Word and item position data:
══════

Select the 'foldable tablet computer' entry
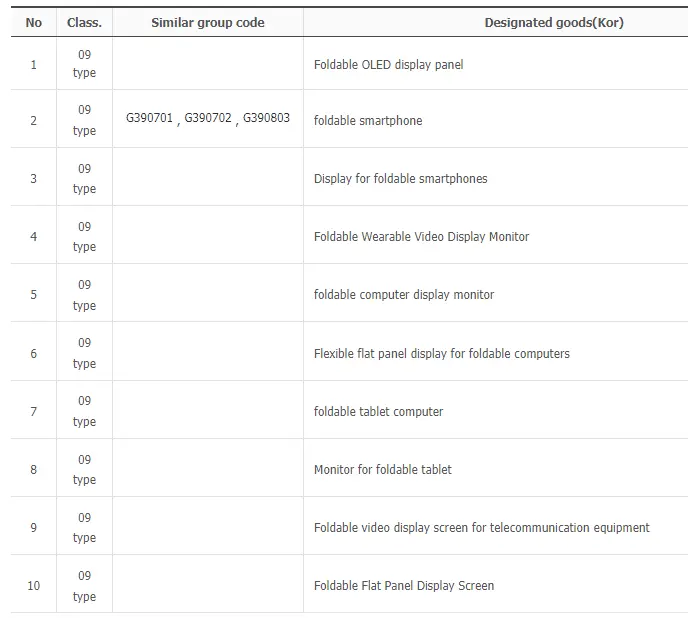The width and height of the screenshot is (688, 618). 378,411
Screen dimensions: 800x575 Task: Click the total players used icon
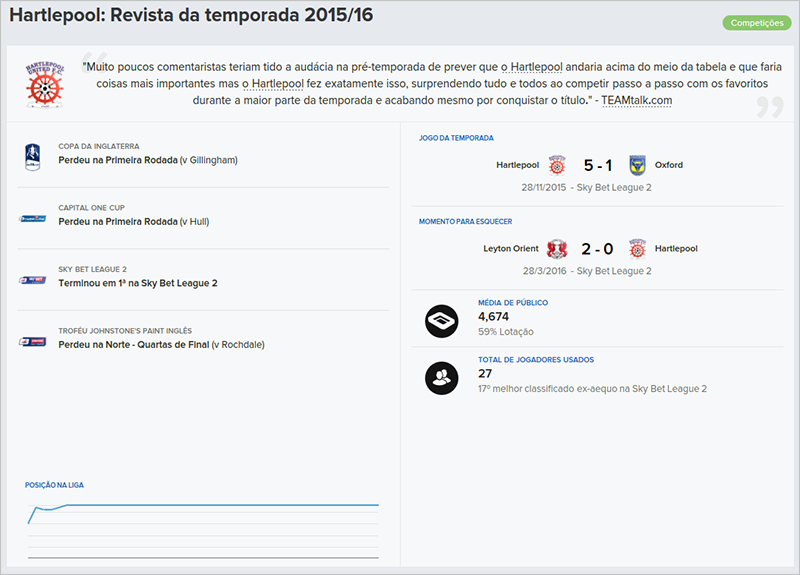click(440, 376)
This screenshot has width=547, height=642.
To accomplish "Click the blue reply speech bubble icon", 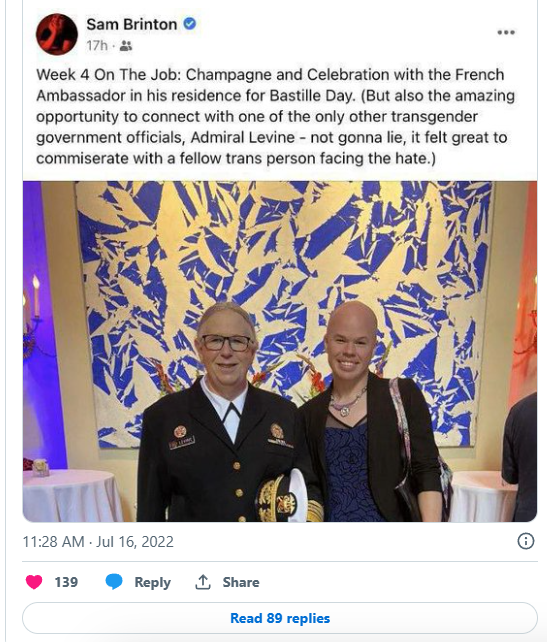I will 114,582.
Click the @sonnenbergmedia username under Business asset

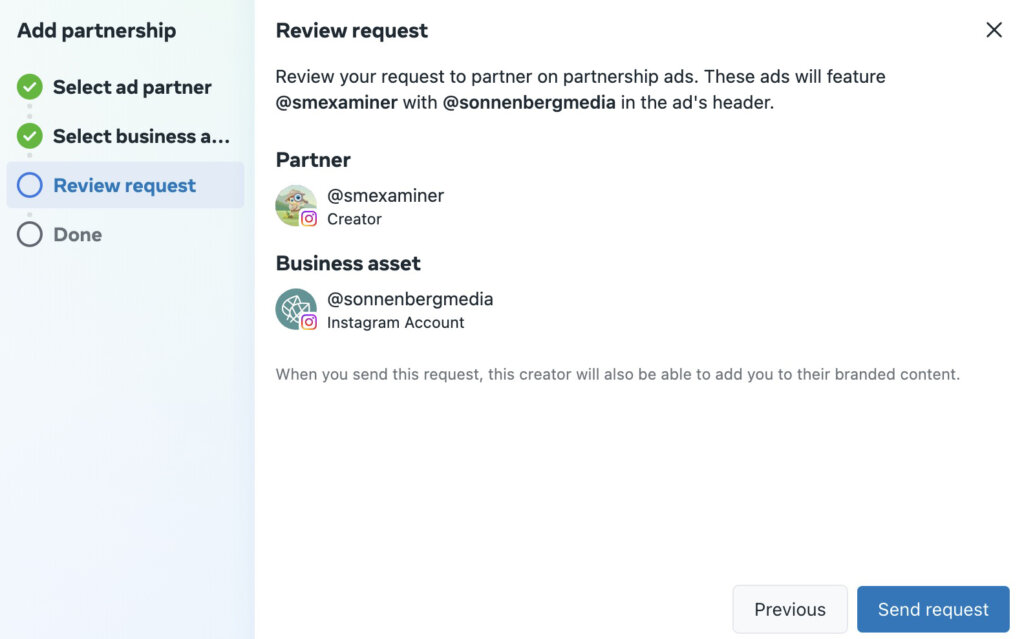(409, 298)
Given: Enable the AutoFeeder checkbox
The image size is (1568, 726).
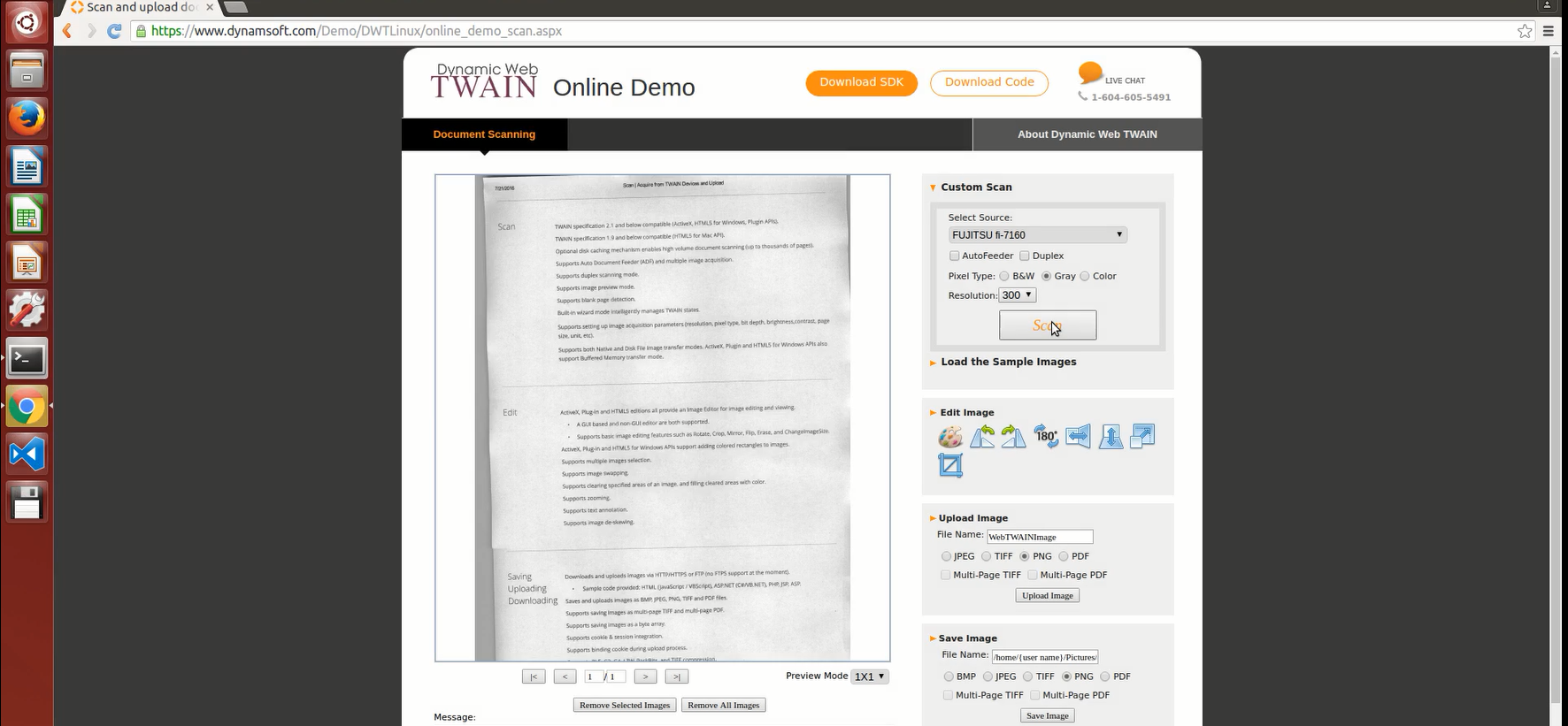Looking at the screenshot, I should coord(954,256).
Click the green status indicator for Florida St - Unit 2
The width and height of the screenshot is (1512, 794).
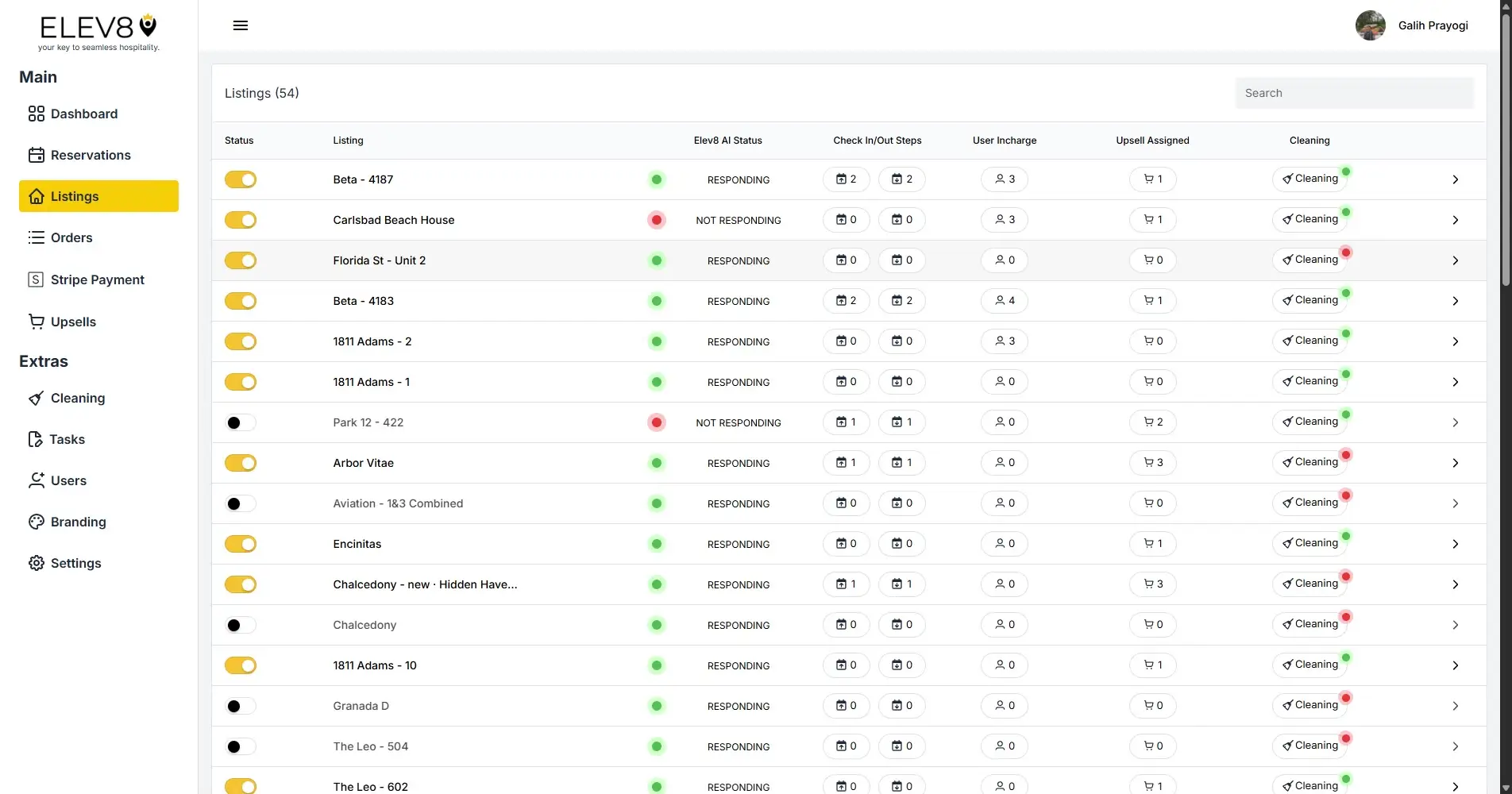(x=656, y=260)
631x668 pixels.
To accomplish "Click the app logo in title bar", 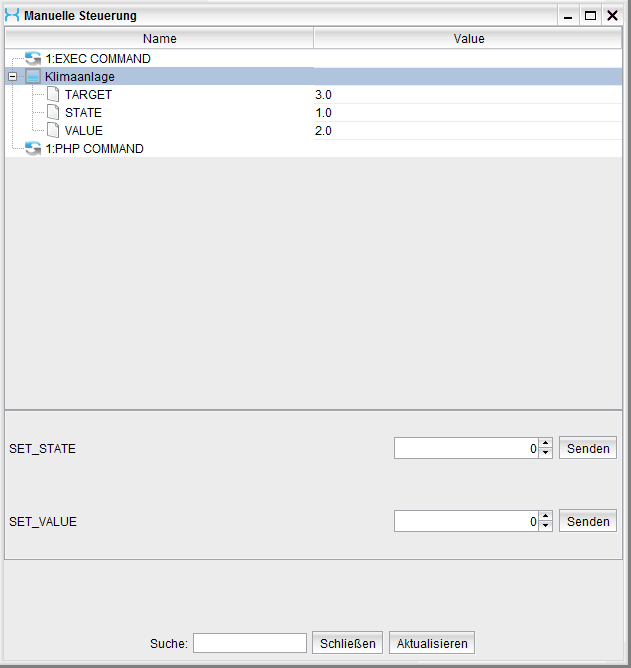I will click(12, 15).
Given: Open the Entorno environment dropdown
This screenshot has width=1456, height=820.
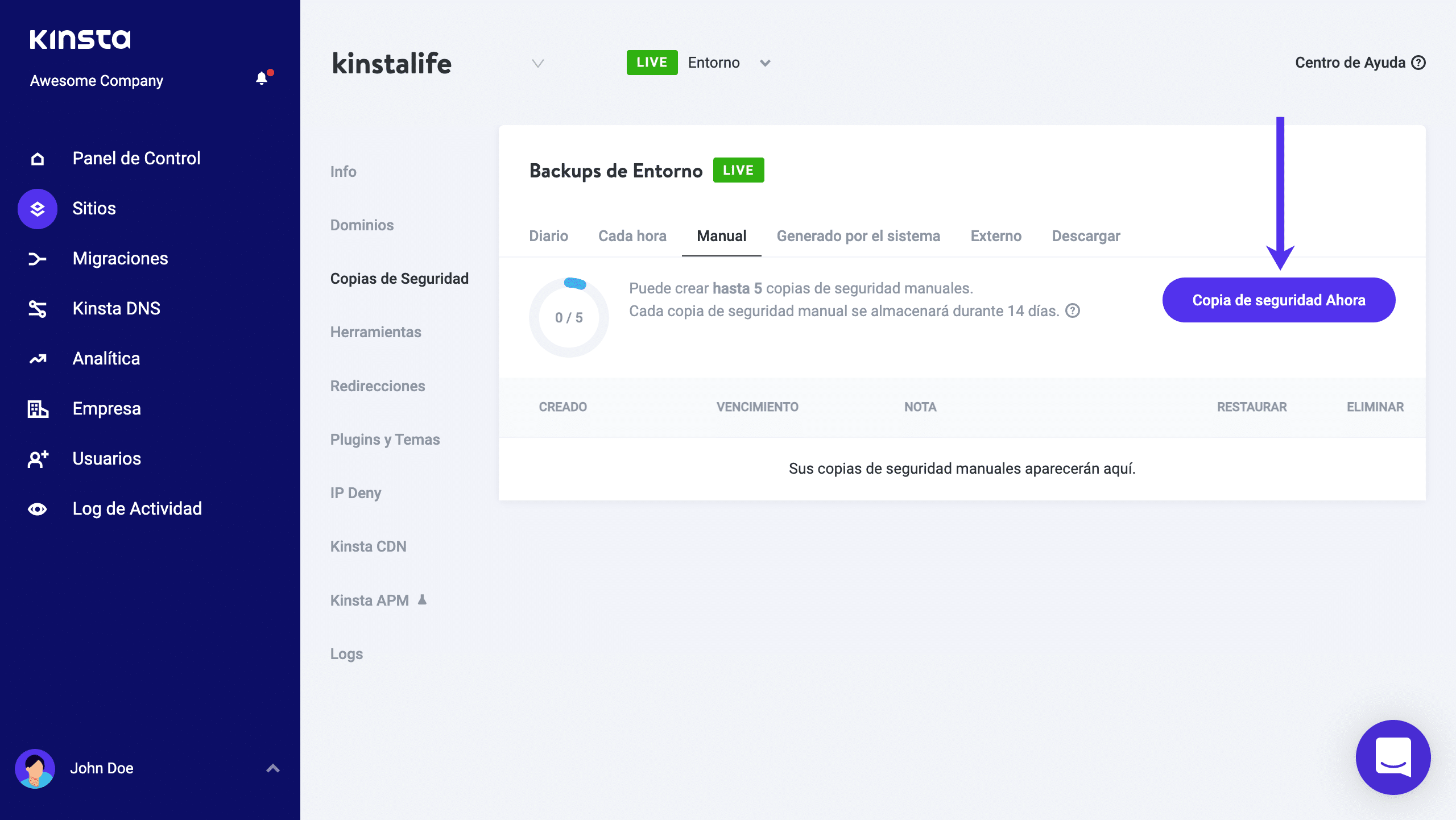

══════

Written task =
Rewrite the entries from the line with "Given: Enable the AutoFeeder checkbox" up to and including the line with "(x=656, y=260)", replacing "status indicator" with "status light" and keeping everything else the same. Leave the pictures out.

Exercise output =
Given: Enable the AutoFeeder checkbox
The image size is (1568, 726).
Looking at the screenshot, I should coord(954,256).
Click the green status light for Florida St - Unit 2
The width and height of the screenshot is (1512, 794).
(x=656, y=260)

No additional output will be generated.